(原文)

2143 字
11 分钟
逐梦 CUTLASS(一)
2025-10-28

导言#

作为现在的高性能计算开发者,Nvidia 的生态是我们绕不开的一关,而 Nvidia 的 CUDA 编程模型虽然基于 SIMT 编写起来较为自然,但是随着 Tensorcore 这一类专用单元的增多,编写高性能的 kernel 的学习曲线变得越来越陡峭。为此,Nvidia 提供了 CUTLASS 这个仓库,辅助大家利用新的每一代的 GPU 架构。哪怕不利用 CUTLASS 编写,学习 CUTLASS 也是编写高性能内核不可或缺的一环。

image.png

这里借助本文对 CUTLASS 进行入门的学习。

快速上手#

我们需要预先安装好下面的依赖,一般装有较新 GPU 的服务器都有下面的依赖

  • NVIDIA CUDA Toolkit (11.4 or later required, 12.0 recommended)
  • CMake 3.18+
  • host compiler supporting C++17 or greater (minimum g++ 7.5.0)

(完成以下任务)
1 – 原文列出的 CMake 最低版本要求是多少?
2 – 请把原文中从“作为现在的高性能计算开发者,Nvidia 的生态是我们绕不开的一关,而 Nvidia”起,一直到“or later required, 12.0 recommended)”为止的全部内容原样抄录下来。

(可用数据)
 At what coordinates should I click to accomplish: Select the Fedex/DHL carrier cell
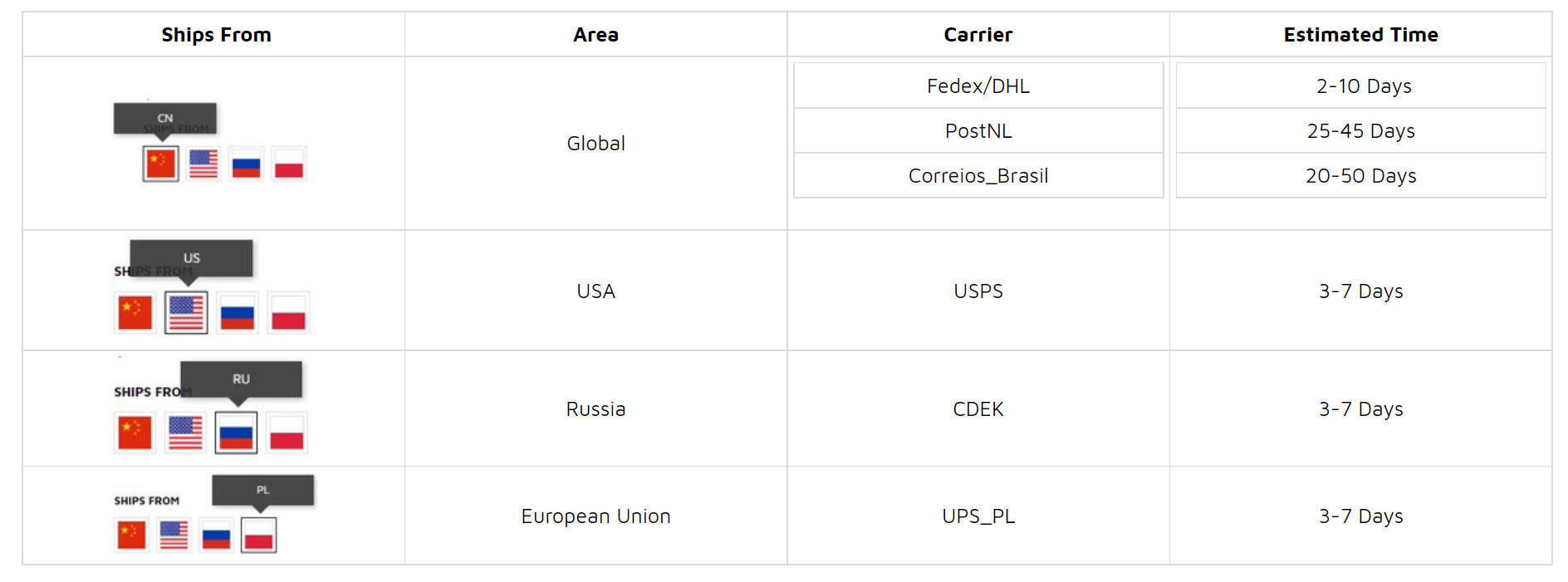(x=978, y=86)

(各题答案)
1 – CMake 3.18 及以上。

2 –
作为现在的高性能计算开发者,Nvidia 的生态是我们绕不开的一关,而 Nvidia 的 CUDA 编程模型虽然基于 SIMT 编写起来较为自然,但是随着 Tensorcore 这一类专用单元的增多,编写高性能的 kernel 的学习曲线变得越来越陡峭。为此,Nvidia 提供了 CUTLASS 这个仓库,辅助大家利用新的每一代的 GPU 架构。哪怕不利用 CUTLASS 编写,学习 CUTLASS 也是编写高性能内核不可或缺的一环。

image.png

这里借助本文对 CUTLASS 进行入门的学习。

快速上手#

我们需要预先安装好下面的依赖,一般装有较新 GPU 的服务器都有下面的依赖

  • NVIDIA CUDA Toolkit (11.4 or later required, 12.0 recommended)